When I was fifteen, my father re-enlisted in a war I didn’t know he had been fighting. He wanted to move back to the north side, he said. Back to the steeple of St. Anthony’s, to the brick ovens at Rossi’s Pizza, to tomato vines climbing plywood stakes in five gallon buckets, line-dried laundry, and cast iron balconies with fat geraniums blooming over their sides.

When I was fifteen, my father re-enlisted in a war I didn’t know he had been fighting. He wanted to move back to the north side, he said. Back to the steeple of St. Anthony’s, to the brick ovens at Rossi’s Pizza, to tomato vines climbing plywood stakes in five gallon buckets, line-dried laundry, and cast iron balconies with fat geraniums blooming over their sides. Back to the last place he and my mother were happy. After twelve years on the second-floor of my aunt’s house on South Loder Avenue—a dark, collapsing bunker that made him feel safe, invisible to the enemy of his shame—he wanted to go back where he belonged, and live in the light of what actually happened.

It was after midnight, but we crept over to his new apartment on Murphy Avenue armed with flashlights. The previous tenants were gone, the electricity shut off, but my father couldn’t wait to show me. He had an urgency about him, nervous as we pulled into the driveway, his eyes steely under the streetlights. Not one to reveal his purpose right away, my father claimed he was getting this duplex for us, a bigger place so I could spend the night more comfortably, maybe even stay with him on the weekends if I wanted.

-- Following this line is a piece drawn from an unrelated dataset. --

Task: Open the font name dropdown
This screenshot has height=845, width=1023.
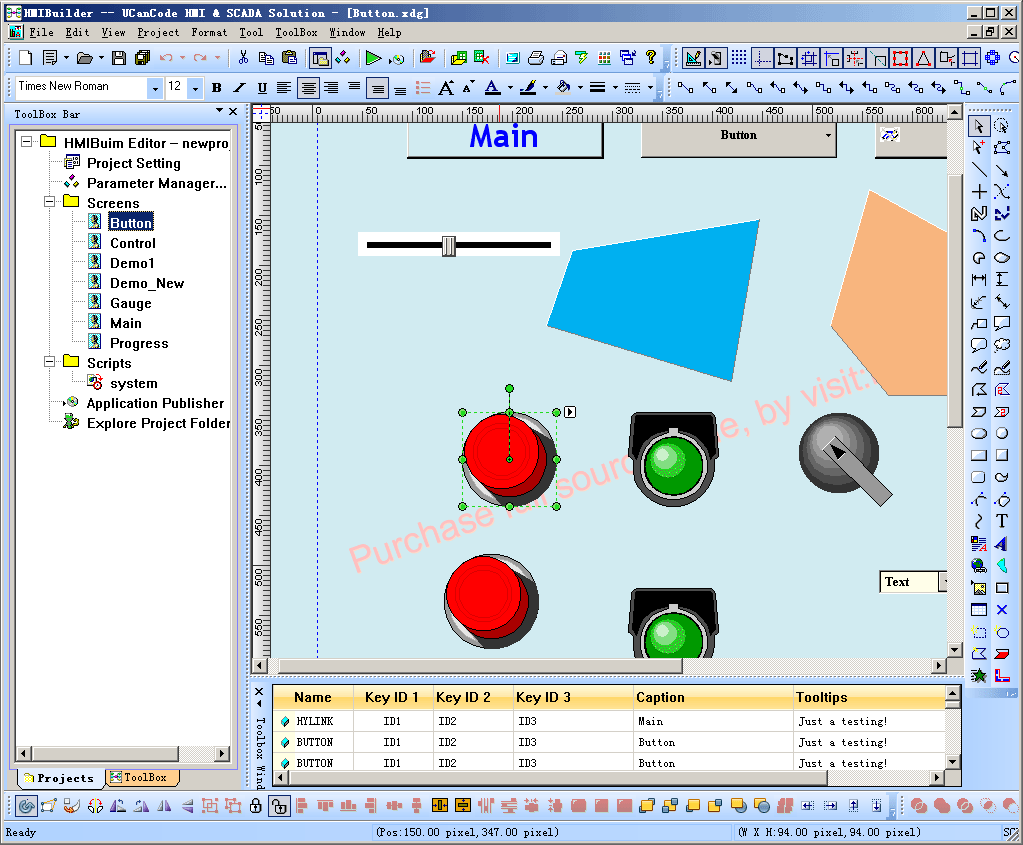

"Untitled 3" by Jennifer Stone

I was sick of duplexes, but this one had sunny yellow siding and shared a street with the Catholic school I always wished I attended, except that I was raised by my mother and her Presbyterian side, owning no plaid skirts. My father and I tiptoed in the dark, inspected the rooms. Walls with drawers built right into them. Carpet that squeaked with newness. A garbage disposal. We opened cupboards and searched out light switches and walked the floor plan over and over, imagining our lives.

I liked the kitchen best. It had one of those islands that gave the room a modern feel, and a built-in dining area that also made it look cozy and studio-ish. But my favorite part was the picture window—one whole wall that overlooked the neighborhood, every brimming backyard to Squires Avenue, a cluster of maples on Oak Hill, and a triangular hunk of sky pricked with faint suburban stars.

My father and I stood at the window. “The Ligouris live there,” he said, pointing next door. “And the Trottis are down the block. And just past St. Anthony’s there, you can see the place your mother and I lived in when we first got married.”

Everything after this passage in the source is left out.